Meet Dr. Michael Jones

Megan Webber, Co-Founder of KnowTheGlow, recently had the opportunity to “join” Dr. Michael Jones on his morning commute to work. Dr. Jones, a pediatric ophthalmologist in Sydney, Australia was driving to visit a patient family in a hospital across town and was excited to hear from Megan about KTG’s planned program for Oceania regarding public awareness of leukocoria.  The message resonates very strongly with him given what he faces every day in his practice and he believes the message of glow awareness is both relevant and important to share to help safeguard pediatric eye health.  As the call continued, Dr. Jones explained how retinoblastoma is truly a global issue that is ironically both a good and bad problem.  It’s good in that it is being dealt with much more successfully than ever before in countries with modern resources but it is also a bad problem due to the giant disparity of access to care and treatment when looking at less developed countries.  Dr. Jones stressed that when you do not have access to care, as in many low-income countries, advanced-stage disease presentation is more often the norm and the mortality rates are therefore far higher.  Even assessing the true incidence of the disease is more difficult as so many of these advanced stage patients never make it to or through treatment.  Additionally, even if the patient is diagnosed early in a low-income country, access to care remains the primary hurdle for families to overcome.  With low resources, limited support, and a lack of means to travel or continue treatment the situation is quite dire. Still, knowing that like Dr. Jones, there are doctors in Oceania who continue to bring hope and positive energy into every conversation gives all of us at KTG hope for the future of families facing glow-related conditions in Australia, New Zealand, and Papua New Guinea.  

Megan and the KTG Team are always amazed at the small world that encompasses both pediatric ophthalmologists and ocular oncologists. KTG medical advisory board member, Dr. Ashwin Mallipatna, preceded  Dr. Jones as the Retinoblastoma fellow at the Hospital for Sick Kids at the University of Toronto in Canada where Dr. Jones studied with the world-renowned Dr. Branda Gallie. Dr. Jones’ first retinoblastoma patient in Australia was actually referred to him by Dr. Gallie.  Ironically the patient referred was the child of a former patient of Dr. Gallie.  Dr. Jones managed the treatment of that family and the many, many other families who have been fortunate to find their way to his care since then.  

During his time in Canada and in Australia, Dr. Jones referenced many cases where the pediatrician has either forgotten or not taken the time to carefully check the back of the child’s eye during regular wellness checks resulting in advanced-stage disease by the time the child makes his or her way to Dr. Jones’ office.  Dr. Jones stressed what a very important lesson it is for all people to learn about the glow.  
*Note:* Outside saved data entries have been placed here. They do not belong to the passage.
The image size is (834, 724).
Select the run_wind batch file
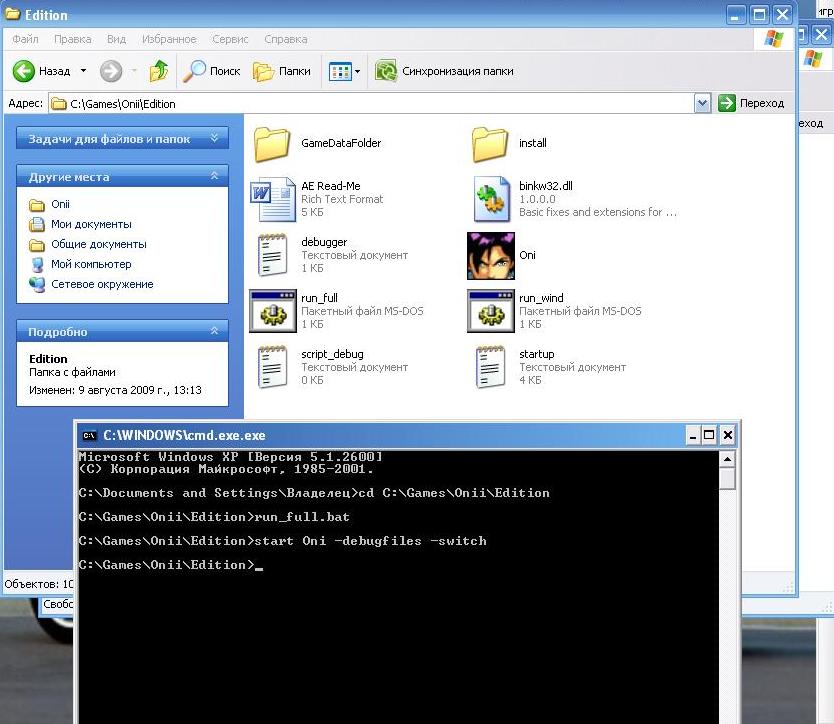coord(491,311)
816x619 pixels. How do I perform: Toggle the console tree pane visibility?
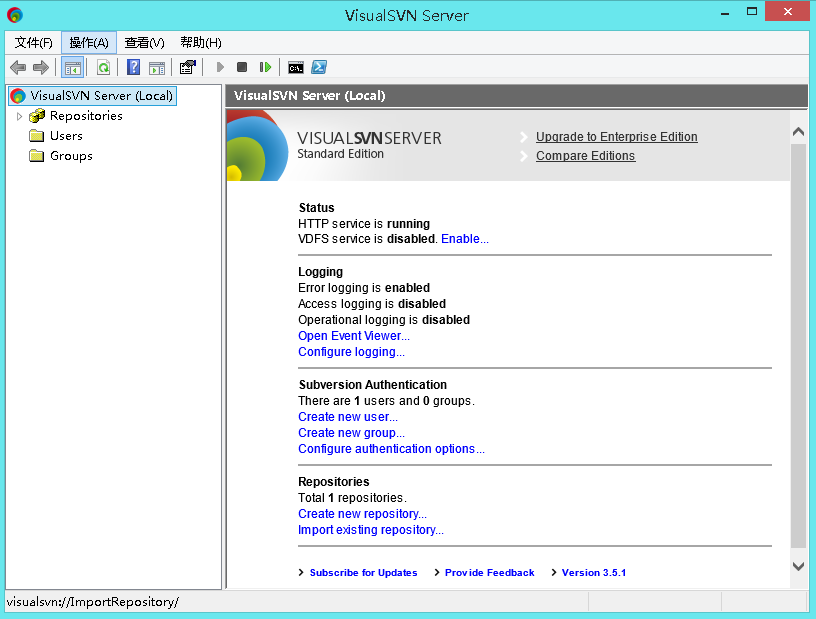pyautogui.click(x=72, y=67)

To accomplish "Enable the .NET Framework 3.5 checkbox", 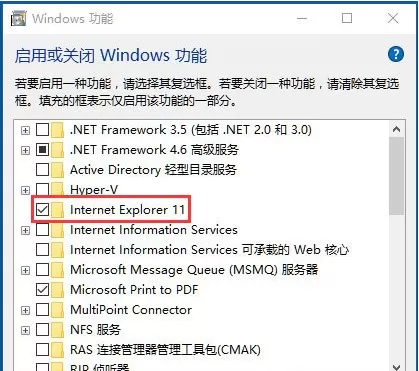I will 42,130.
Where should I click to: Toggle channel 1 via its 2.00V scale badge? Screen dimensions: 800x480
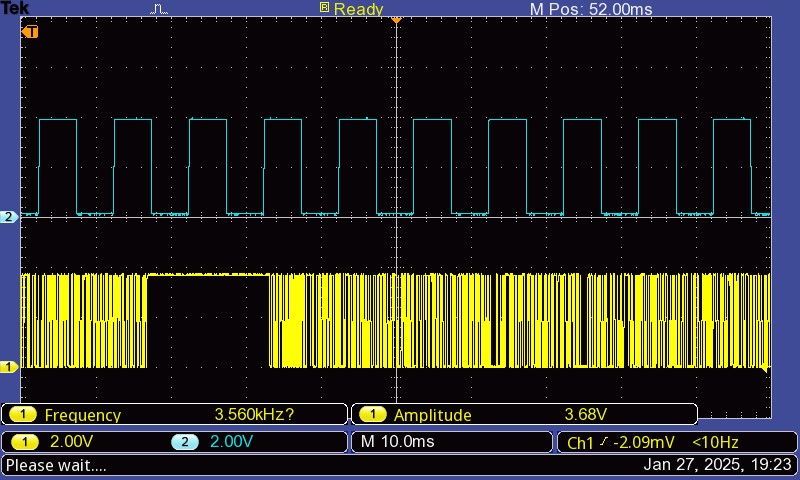(58, 442)
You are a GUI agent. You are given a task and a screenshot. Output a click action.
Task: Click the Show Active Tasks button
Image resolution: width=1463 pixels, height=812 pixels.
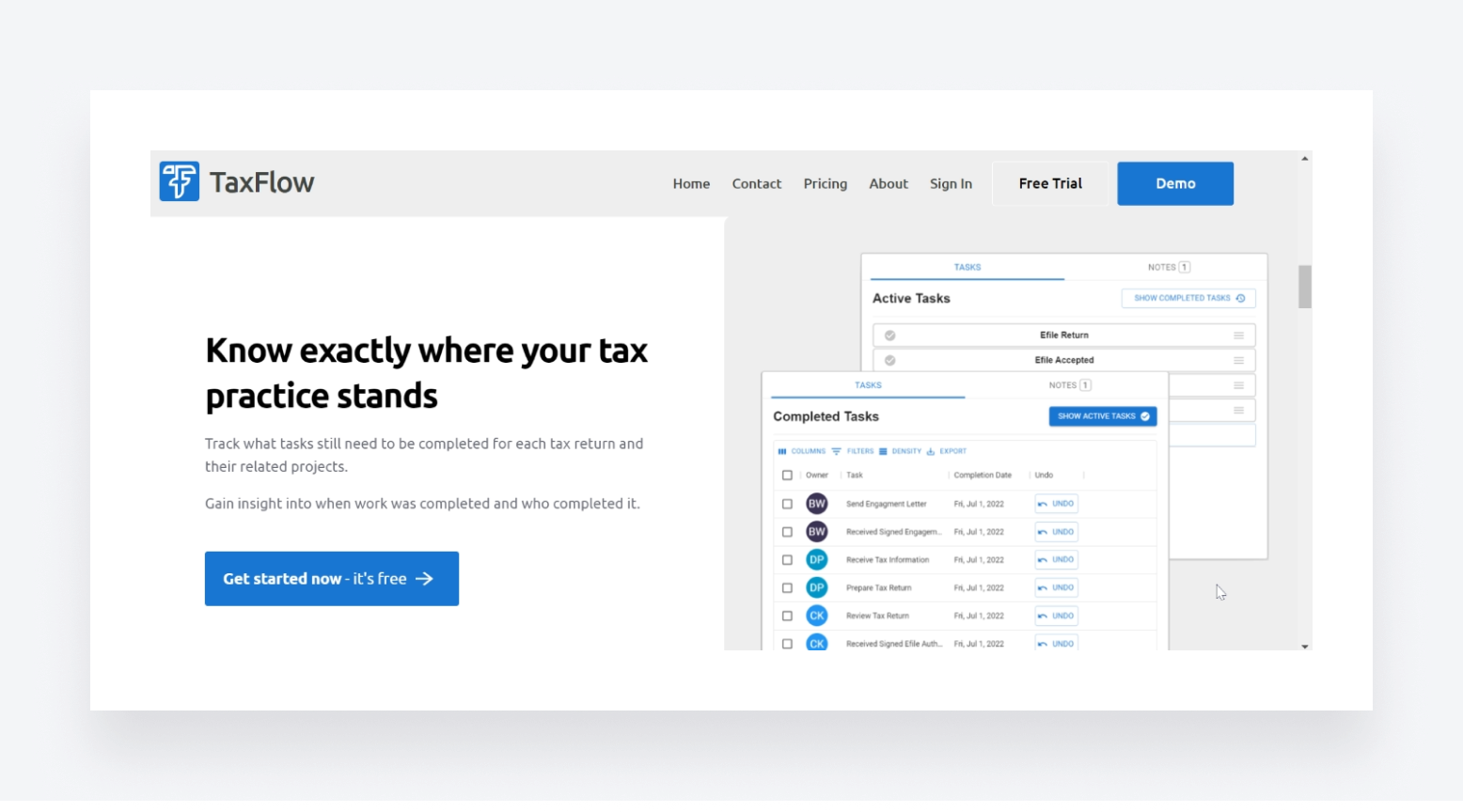(1102, 415)

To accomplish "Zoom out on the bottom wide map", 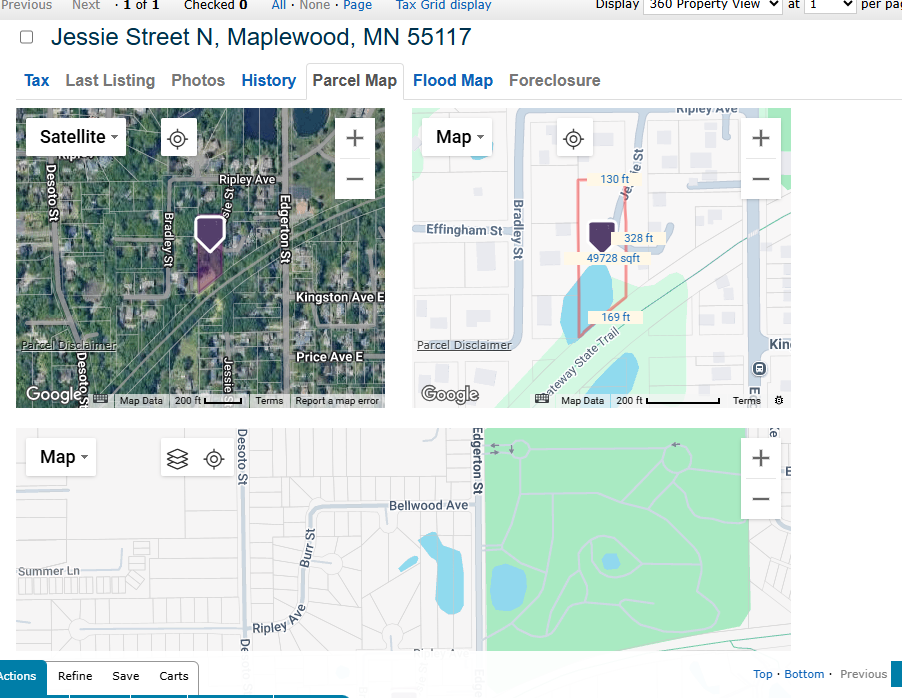I will (x=760, y=499).
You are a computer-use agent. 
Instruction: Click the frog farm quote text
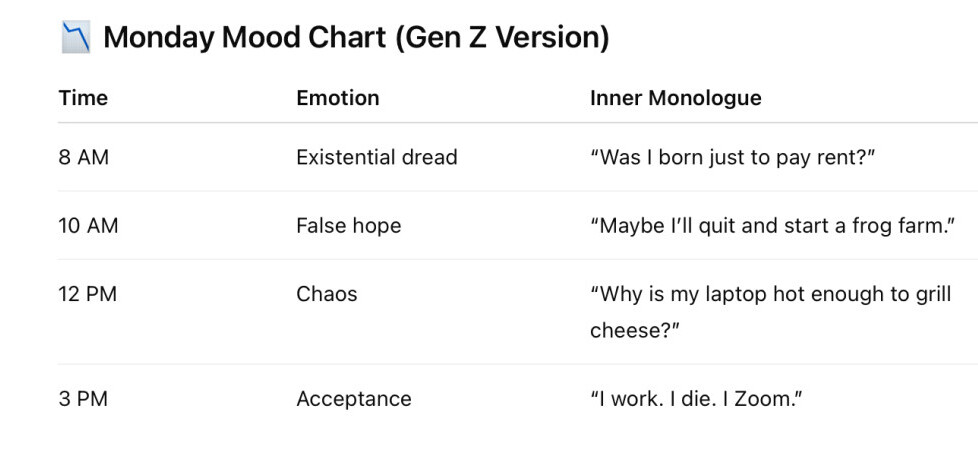coord(772,226)

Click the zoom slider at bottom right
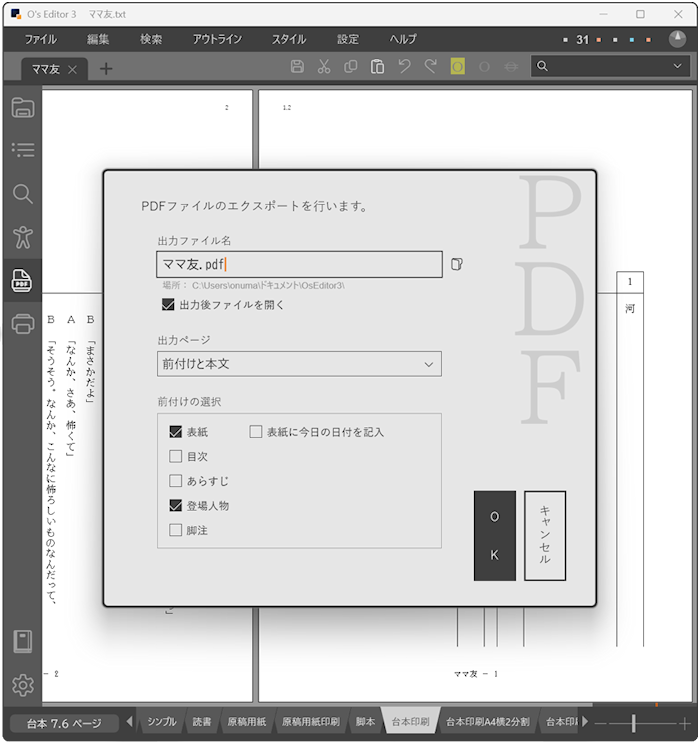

After his fellowship, he came back to Australia.  In the state of South Wales, Dr. Jones, and his colleagues, Dr. Craig Donaldson, and Dr. Li-Anne Lim have a really coordinated approach to Retinoblastoma cases along with the help of Sandra Staffieri (  If there is a concern for a child, the doctors will share information with a multidisciplinary team and share all the resources so that they are all on the same page with a precise treatment plan for that specific case.  He is currently active on two cases of retinoblastoma with children in Brisbane.  It is imperative to him that he really knows his patients and that he is involved with every aspect of their care.  There is only one patient in 12 years who has lost their life from retinoblastoma and in that case, the child had advanced trilateral retinoblastoma.  Dr. Jones and his colleagues have such strong success rates because they have a really coordinated and tailored approach to their retinoblastoma plans for their patients. Ultimately, whatever the patient needs, will be achieved through team effort.  In a perfect world,  Dr.  Jones would like to see that collaboration and equality of care translate into global RB patient care. 

Regarding new treatment methods and individualized treatment plans in addition to Systemic Chemotherapy and Cryotherapy, Dr. Jones shared how he selectively incorporates the new option of intra-arterial chemotherapy (IAC). Dr. Jones shared that he sees how IAC can be safe and part of a select treatment plan but that you need to be careful about when you use it.   Dr. Jones stressed that when evaluating any treatment protocol they keep the following at the forefront of their decision-making-  First, Save the life, Second, Save the eye, and Third, Save the vision, in that order.

Dr. Jones wants to keep connecting with doctors around the world and he has trained fellows from Russia, Africa, Southeast Asia, and Malaysia. In a month he will be bringing on board a fellow from Cambodia through a program with Sight For All. KnowTheGlow applauds Dr. Jones for his continued pursuit of glow awareness and for the incredible access to timely quality care for each of his patients in Australia.  We hope that he continues to work with those around him on the importance of providing awareness, proper diagnosis pathways, and access to quality individualized care.